### GOAL
Pick out and copy every line in the items below that contains the word "blue".

[Saved entries]
%%
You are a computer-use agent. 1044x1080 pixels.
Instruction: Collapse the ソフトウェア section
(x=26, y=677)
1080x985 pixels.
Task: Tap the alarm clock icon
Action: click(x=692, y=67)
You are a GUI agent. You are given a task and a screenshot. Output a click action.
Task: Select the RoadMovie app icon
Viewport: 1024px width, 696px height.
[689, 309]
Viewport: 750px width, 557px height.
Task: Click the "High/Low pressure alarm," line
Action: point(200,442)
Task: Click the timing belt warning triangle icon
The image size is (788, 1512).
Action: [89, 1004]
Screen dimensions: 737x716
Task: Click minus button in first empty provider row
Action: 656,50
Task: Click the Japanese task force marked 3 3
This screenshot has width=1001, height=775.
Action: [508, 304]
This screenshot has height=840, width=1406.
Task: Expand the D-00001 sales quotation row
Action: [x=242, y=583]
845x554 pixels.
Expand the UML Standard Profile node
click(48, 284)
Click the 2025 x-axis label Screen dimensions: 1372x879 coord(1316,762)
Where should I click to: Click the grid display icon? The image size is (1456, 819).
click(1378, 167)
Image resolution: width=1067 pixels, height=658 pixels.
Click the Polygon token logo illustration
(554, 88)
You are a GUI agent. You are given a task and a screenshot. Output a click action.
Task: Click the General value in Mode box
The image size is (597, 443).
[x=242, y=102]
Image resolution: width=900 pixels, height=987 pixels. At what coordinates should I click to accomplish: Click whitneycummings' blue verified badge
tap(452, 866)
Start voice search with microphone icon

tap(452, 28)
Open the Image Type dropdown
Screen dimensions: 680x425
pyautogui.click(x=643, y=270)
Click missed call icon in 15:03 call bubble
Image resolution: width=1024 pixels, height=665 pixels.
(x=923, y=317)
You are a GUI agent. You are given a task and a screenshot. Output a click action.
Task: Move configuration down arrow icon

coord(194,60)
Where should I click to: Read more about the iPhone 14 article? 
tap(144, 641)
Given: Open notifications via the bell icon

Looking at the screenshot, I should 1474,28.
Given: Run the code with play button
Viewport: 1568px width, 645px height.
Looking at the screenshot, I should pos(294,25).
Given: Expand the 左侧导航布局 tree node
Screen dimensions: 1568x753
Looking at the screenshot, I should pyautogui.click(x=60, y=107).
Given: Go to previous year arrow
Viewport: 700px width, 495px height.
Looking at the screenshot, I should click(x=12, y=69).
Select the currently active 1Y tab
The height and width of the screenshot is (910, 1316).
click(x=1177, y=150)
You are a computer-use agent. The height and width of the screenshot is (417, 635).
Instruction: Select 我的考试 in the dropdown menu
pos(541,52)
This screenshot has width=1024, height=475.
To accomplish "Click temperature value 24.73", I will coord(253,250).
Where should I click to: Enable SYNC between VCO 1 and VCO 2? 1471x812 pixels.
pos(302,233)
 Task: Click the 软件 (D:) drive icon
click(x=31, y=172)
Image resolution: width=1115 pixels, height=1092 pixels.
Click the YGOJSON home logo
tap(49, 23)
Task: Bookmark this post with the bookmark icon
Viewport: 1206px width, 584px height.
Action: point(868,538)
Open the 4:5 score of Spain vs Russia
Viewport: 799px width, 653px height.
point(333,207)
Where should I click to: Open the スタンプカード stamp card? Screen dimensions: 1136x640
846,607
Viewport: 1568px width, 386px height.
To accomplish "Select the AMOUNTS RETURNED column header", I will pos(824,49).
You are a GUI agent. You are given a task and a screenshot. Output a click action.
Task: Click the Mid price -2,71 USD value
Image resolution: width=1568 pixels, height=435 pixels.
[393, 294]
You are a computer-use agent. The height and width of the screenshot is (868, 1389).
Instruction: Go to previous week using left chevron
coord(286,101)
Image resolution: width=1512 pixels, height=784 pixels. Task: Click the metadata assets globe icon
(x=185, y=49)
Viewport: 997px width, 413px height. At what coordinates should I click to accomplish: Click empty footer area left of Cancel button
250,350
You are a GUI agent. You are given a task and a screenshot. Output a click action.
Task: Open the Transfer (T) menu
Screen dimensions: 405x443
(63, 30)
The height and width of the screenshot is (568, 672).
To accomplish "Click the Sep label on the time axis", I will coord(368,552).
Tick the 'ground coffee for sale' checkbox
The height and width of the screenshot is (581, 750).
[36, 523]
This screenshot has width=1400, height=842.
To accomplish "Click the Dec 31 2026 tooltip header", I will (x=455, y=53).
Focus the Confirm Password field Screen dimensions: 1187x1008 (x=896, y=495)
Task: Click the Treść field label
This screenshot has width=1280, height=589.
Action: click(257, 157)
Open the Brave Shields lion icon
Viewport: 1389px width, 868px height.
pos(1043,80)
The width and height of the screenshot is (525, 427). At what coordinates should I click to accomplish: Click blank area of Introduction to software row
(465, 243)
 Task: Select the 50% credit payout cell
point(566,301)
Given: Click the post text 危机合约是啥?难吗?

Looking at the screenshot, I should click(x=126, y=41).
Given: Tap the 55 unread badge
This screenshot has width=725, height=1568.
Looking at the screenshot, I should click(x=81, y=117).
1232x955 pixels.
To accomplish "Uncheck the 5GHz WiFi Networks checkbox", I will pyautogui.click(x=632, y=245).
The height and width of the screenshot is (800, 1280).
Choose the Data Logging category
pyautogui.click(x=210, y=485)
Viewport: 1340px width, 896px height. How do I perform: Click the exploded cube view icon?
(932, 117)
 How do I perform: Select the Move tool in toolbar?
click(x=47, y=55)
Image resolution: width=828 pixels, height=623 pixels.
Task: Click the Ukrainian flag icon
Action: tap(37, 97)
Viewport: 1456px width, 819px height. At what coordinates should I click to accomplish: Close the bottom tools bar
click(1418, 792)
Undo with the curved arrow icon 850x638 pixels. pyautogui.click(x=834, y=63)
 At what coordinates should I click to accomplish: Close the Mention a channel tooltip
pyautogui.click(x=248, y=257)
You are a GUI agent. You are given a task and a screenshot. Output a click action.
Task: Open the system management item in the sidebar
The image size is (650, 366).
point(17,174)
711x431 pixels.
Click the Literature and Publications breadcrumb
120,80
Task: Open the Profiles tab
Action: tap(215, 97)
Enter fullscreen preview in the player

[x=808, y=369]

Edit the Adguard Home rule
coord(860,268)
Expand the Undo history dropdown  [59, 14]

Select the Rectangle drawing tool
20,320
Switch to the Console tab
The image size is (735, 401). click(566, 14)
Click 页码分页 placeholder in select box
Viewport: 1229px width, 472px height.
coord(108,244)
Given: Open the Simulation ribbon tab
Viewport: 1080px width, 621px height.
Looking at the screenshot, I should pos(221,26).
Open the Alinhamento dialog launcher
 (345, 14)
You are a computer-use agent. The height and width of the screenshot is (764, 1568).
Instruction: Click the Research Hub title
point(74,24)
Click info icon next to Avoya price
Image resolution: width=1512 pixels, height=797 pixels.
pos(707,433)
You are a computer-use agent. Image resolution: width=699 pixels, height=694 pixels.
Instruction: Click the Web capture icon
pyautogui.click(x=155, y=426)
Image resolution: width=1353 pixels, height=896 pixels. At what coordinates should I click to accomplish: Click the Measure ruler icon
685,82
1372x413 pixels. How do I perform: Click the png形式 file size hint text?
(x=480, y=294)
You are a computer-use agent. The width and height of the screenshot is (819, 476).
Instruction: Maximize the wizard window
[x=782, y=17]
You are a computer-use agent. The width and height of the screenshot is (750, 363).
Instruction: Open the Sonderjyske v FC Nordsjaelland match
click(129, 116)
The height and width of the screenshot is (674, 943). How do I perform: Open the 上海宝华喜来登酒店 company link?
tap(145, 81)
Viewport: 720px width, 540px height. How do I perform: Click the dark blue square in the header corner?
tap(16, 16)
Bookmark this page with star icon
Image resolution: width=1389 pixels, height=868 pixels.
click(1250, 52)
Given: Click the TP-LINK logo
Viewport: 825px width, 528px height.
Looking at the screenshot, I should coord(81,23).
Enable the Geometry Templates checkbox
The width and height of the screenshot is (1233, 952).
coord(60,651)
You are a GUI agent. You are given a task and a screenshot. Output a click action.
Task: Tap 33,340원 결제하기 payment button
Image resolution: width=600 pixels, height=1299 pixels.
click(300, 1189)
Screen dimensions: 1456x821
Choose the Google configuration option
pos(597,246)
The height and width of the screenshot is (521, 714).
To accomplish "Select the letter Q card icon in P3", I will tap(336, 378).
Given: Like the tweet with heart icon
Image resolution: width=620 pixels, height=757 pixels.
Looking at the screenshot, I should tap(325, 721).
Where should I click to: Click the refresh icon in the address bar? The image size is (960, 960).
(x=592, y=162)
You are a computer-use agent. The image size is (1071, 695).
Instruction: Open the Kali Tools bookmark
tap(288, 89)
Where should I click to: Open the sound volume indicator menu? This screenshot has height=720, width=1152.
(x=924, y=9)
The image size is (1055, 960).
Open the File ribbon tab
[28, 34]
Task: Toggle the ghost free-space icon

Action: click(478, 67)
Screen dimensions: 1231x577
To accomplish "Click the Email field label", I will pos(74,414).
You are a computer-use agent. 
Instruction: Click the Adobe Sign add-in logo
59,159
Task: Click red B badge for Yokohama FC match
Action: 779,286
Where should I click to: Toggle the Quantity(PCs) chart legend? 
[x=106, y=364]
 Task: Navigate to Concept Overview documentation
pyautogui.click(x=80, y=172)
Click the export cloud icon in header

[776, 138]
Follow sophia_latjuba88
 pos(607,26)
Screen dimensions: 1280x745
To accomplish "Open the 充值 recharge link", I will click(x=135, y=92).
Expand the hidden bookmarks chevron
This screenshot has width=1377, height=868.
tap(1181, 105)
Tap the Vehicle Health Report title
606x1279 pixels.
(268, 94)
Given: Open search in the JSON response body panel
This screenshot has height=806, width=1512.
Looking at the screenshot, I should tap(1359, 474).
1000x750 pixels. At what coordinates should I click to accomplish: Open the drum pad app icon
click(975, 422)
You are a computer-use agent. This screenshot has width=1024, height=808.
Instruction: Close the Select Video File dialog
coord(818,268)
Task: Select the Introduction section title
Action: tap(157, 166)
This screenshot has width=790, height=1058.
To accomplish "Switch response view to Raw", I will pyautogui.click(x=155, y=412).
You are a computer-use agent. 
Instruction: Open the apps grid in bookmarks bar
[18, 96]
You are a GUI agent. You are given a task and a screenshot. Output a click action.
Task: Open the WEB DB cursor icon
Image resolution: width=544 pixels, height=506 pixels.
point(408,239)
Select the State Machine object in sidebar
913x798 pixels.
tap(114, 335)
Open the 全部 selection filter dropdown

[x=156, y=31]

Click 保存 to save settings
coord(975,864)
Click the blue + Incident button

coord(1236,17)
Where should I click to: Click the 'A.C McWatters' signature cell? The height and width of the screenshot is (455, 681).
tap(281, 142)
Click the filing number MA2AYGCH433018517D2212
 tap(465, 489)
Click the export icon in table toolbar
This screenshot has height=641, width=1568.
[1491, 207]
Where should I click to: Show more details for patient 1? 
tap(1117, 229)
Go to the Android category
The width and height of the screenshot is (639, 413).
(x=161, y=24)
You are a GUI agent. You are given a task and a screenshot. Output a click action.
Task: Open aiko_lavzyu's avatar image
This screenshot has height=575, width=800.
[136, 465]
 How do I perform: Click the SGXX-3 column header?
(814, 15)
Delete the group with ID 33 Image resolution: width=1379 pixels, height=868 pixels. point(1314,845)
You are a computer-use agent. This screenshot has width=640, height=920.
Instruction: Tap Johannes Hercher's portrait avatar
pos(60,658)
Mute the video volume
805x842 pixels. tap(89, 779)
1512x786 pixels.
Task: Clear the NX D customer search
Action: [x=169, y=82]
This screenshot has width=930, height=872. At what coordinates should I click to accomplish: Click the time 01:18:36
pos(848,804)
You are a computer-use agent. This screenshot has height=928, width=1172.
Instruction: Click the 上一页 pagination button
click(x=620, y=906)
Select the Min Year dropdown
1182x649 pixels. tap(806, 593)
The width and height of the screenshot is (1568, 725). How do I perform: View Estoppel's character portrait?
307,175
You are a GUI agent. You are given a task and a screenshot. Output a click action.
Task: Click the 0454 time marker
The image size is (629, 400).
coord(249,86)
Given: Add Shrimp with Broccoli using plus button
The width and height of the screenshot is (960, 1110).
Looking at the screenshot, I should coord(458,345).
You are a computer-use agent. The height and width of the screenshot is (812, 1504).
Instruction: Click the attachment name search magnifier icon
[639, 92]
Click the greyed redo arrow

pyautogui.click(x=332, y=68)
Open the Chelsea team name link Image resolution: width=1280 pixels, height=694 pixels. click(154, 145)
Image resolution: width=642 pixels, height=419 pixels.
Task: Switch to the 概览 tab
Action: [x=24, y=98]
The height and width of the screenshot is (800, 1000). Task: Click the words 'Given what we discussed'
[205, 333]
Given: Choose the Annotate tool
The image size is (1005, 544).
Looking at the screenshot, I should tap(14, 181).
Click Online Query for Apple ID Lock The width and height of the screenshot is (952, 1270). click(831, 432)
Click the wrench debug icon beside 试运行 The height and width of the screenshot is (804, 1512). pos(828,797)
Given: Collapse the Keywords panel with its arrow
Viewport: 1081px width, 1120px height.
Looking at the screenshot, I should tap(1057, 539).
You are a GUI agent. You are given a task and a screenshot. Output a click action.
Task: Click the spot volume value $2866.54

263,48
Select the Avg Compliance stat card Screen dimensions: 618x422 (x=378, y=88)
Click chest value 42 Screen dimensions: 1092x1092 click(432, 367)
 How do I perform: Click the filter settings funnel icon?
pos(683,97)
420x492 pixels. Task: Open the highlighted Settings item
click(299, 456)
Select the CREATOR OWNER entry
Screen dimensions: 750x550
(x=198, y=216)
%%
### REPLY TO THE TASK
Image resolution: width=900 pixels, height=987 pixels. At what coordinates should I click to accomplish: Click whitneycummings' blue verified badge
Viewport: 720px width, 540px height. How do I perform: Click the dark blue square in the header corner?
Click the blue + Incident button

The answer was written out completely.